BEGIN Exercise data

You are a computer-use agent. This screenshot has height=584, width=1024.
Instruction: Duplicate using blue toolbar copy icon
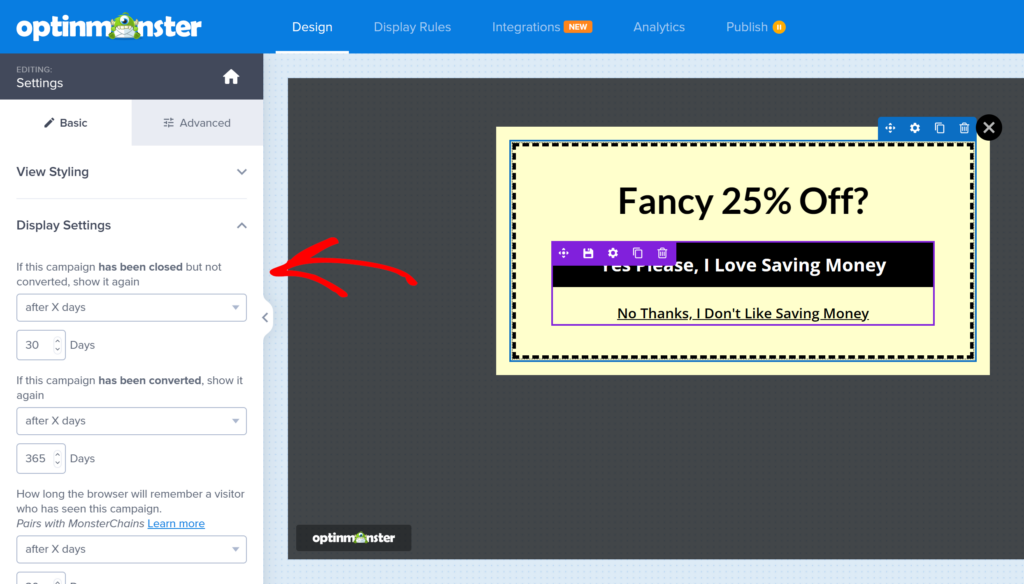point(939,128)
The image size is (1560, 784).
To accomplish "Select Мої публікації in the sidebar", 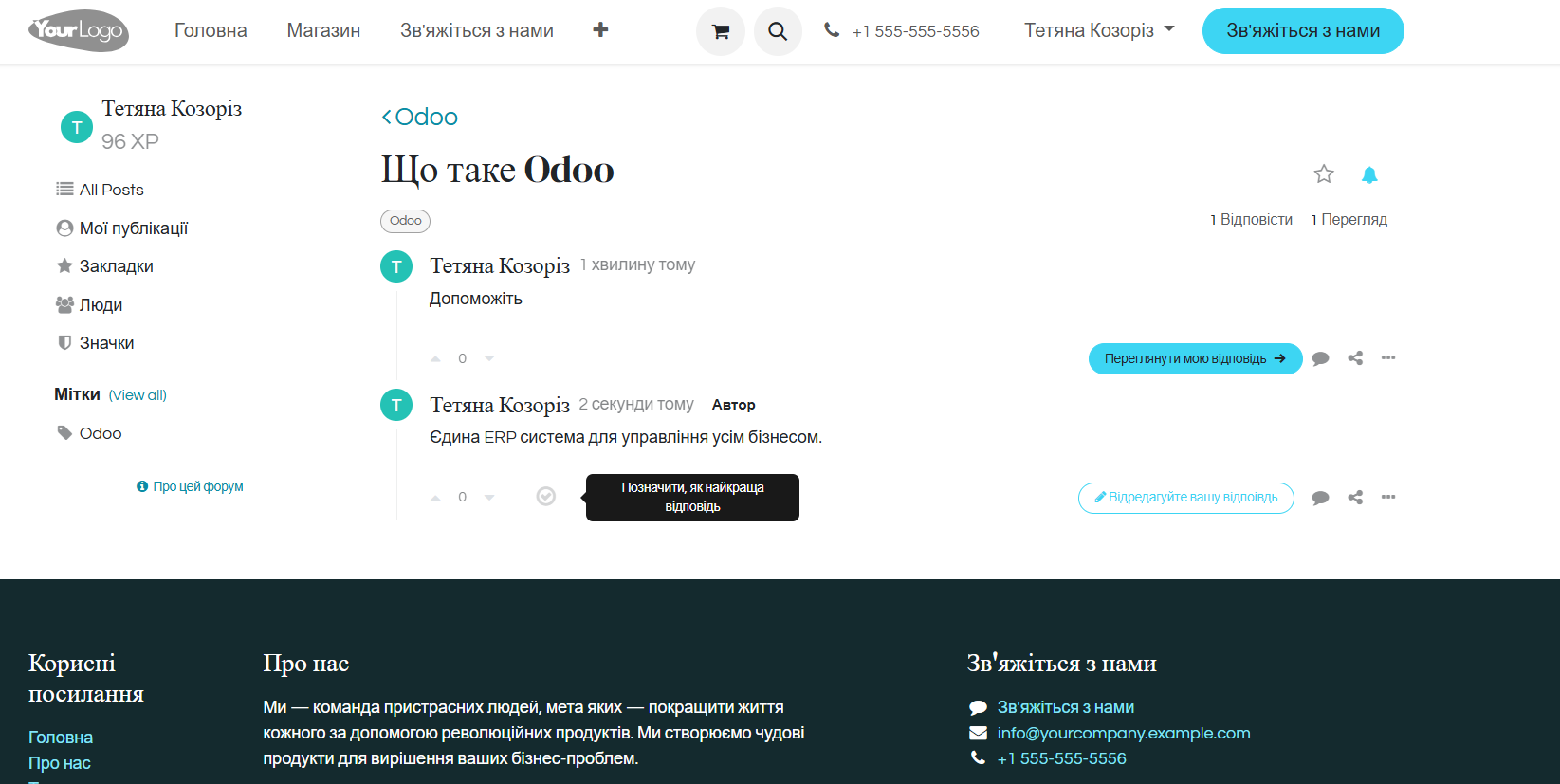I will (x=133, y=228).
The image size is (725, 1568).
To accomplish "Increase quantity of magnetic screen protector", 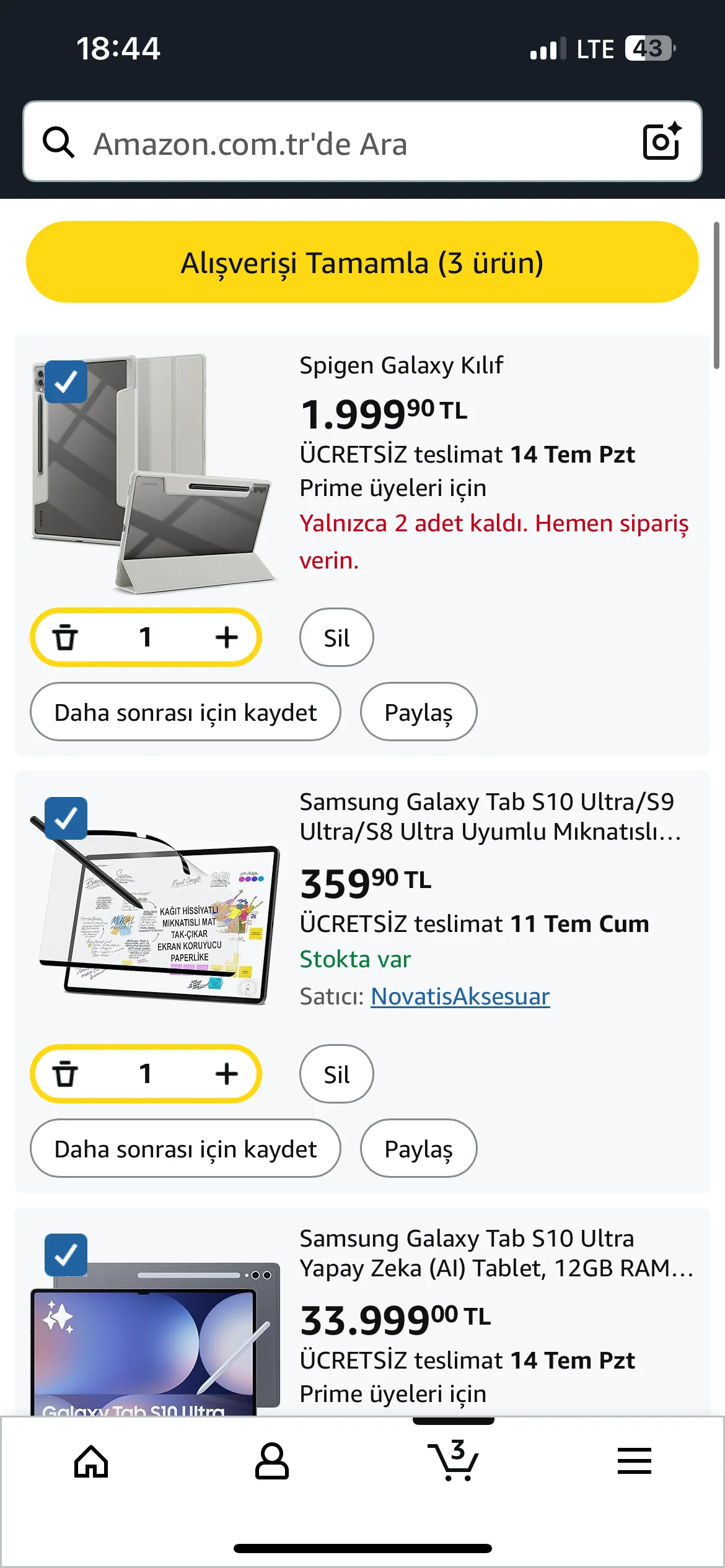I will tap(227, 1074).
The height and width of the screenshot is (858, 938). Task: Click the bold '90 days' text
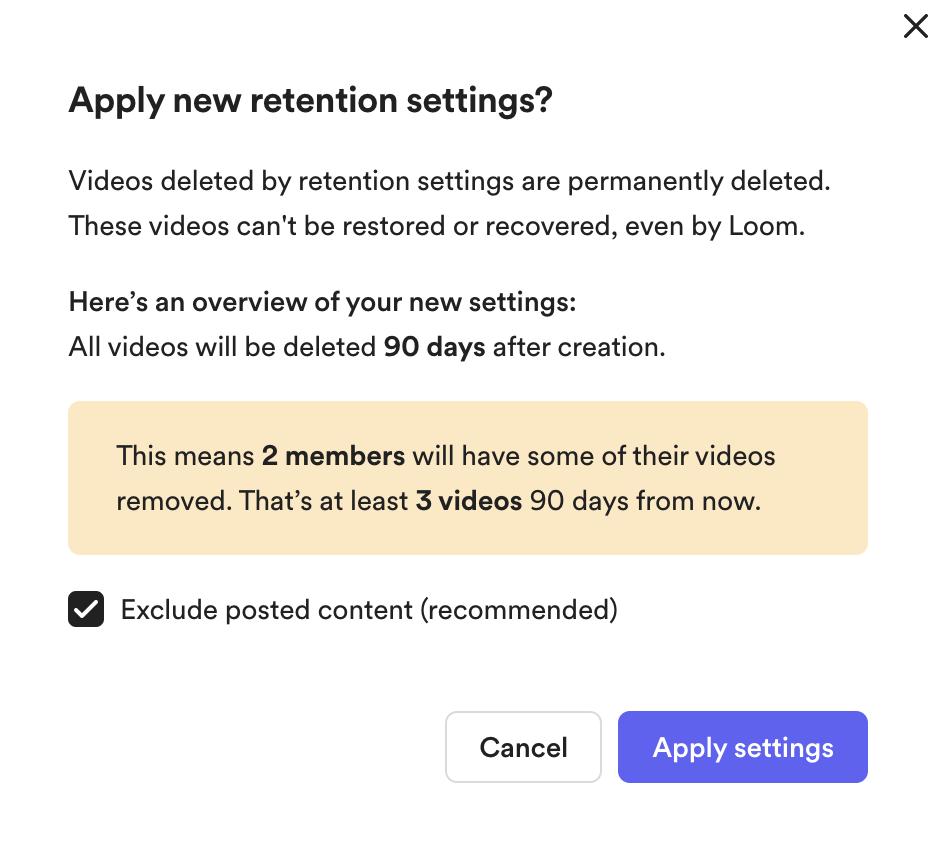(x=434, y=347)
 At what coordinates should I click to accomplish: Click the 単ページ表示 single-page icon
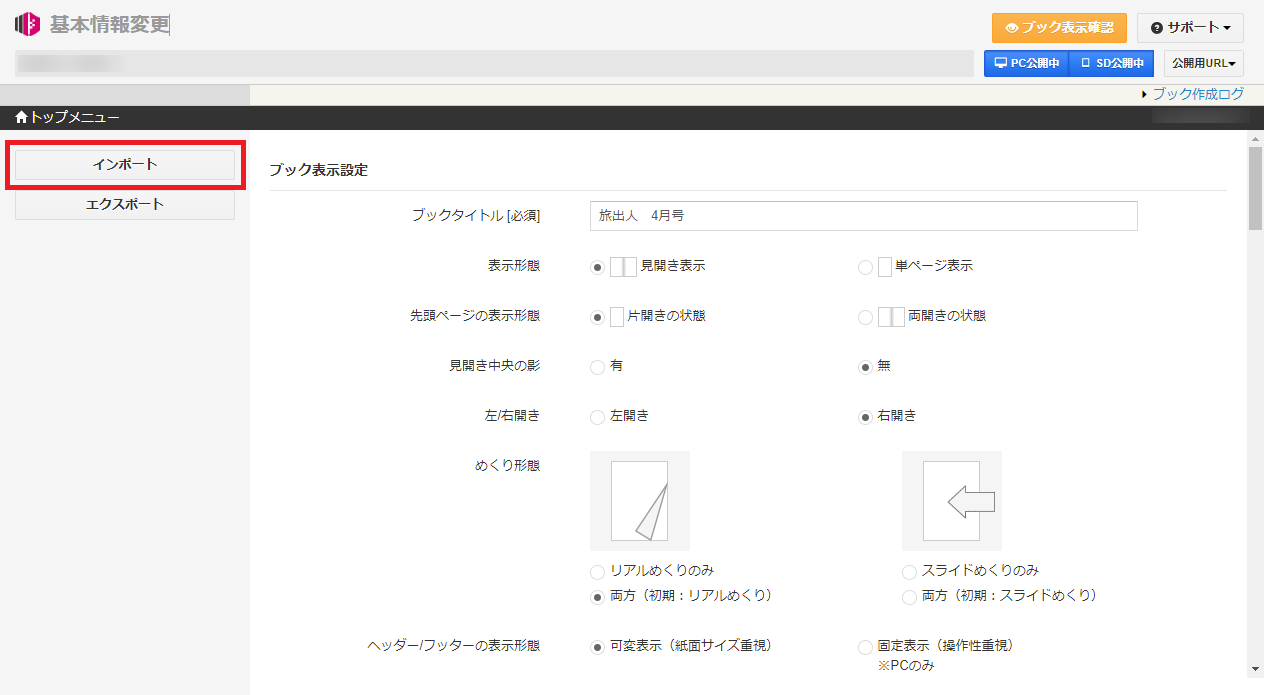tap(884, 267)
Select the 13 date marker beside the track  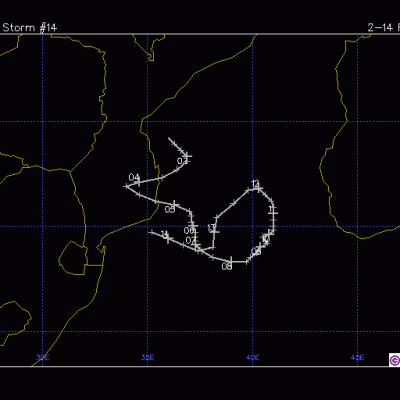point(212,229)
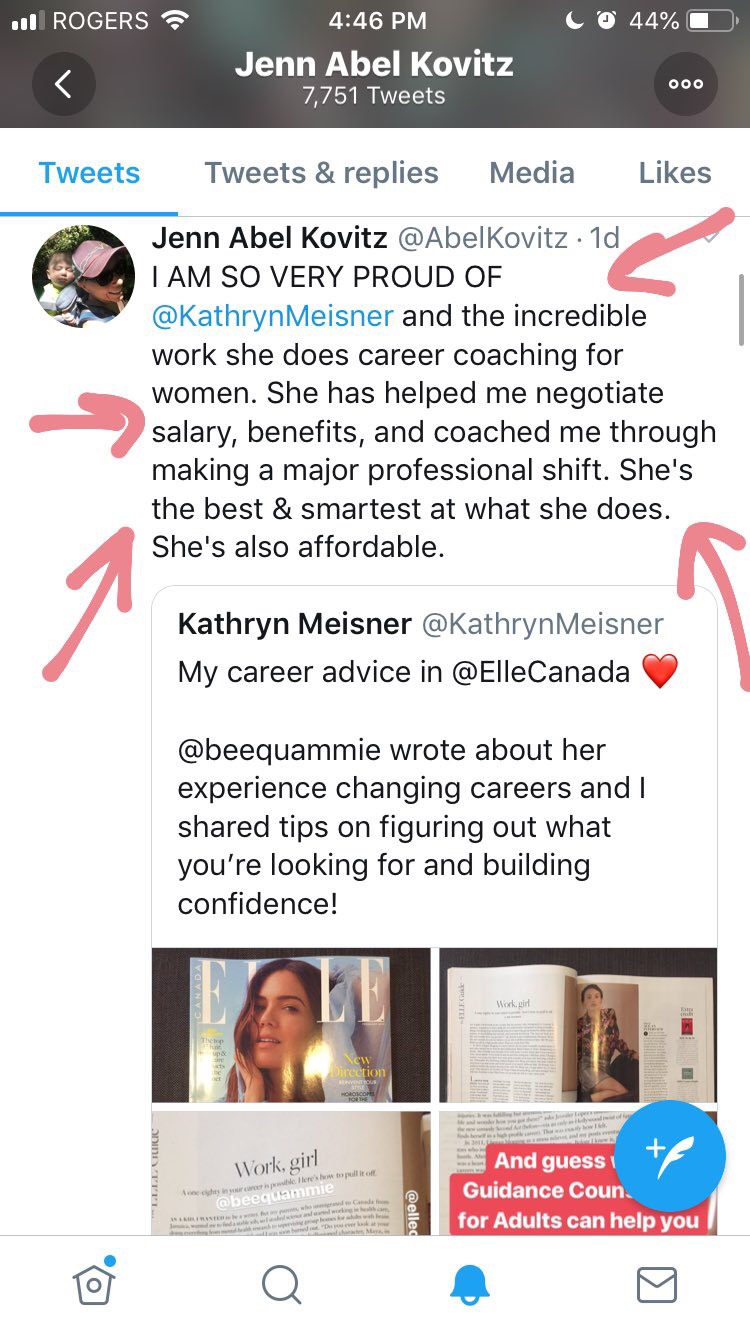The image size is (750, 1334).
Task: Switch to Tweets & replies tab
Action: tap(321, 173)
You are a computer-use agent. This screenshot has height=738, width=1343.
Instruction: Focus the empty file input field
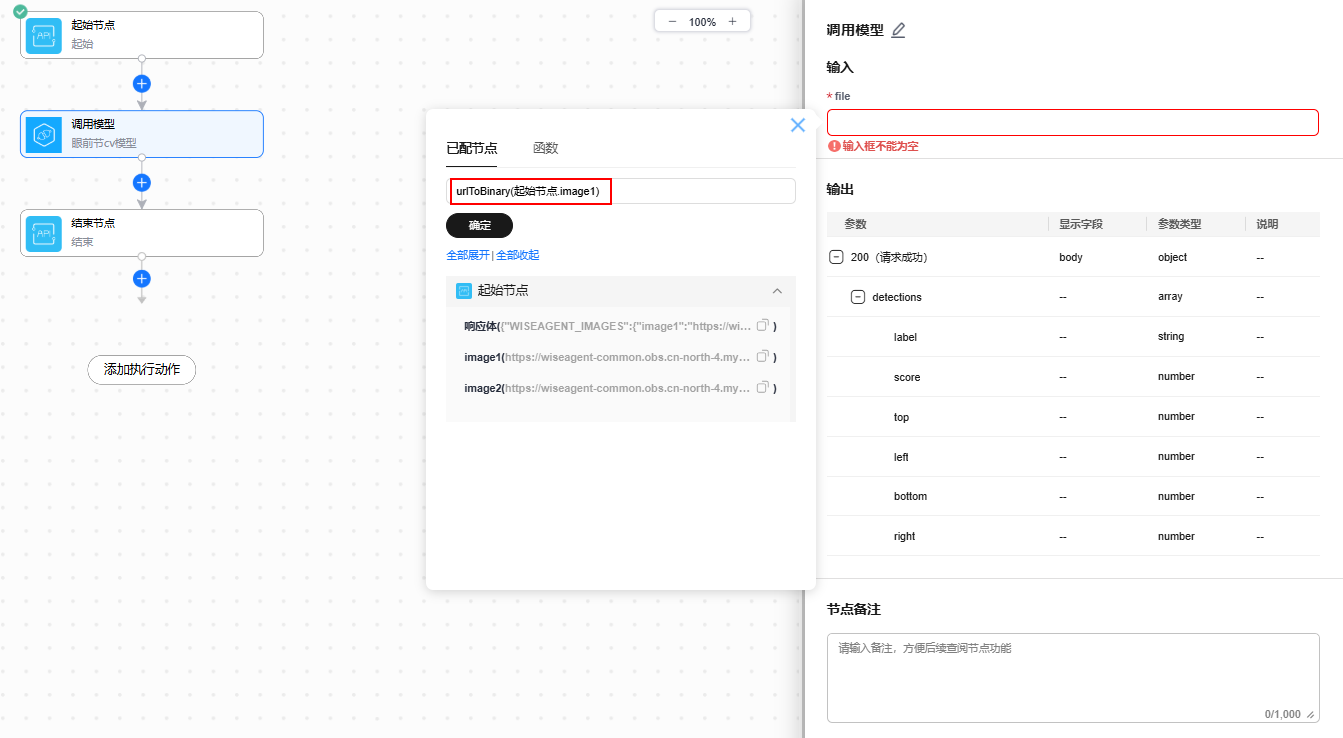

END Exercise data

Exercise directions: Some lines in the material contain "This". Show all of them.

Answer to the exercise:
You are a computer-use agent. This screenshot has height=584, width=1024.
You are a computer-use agent. This screenshot has height=738, width=1343.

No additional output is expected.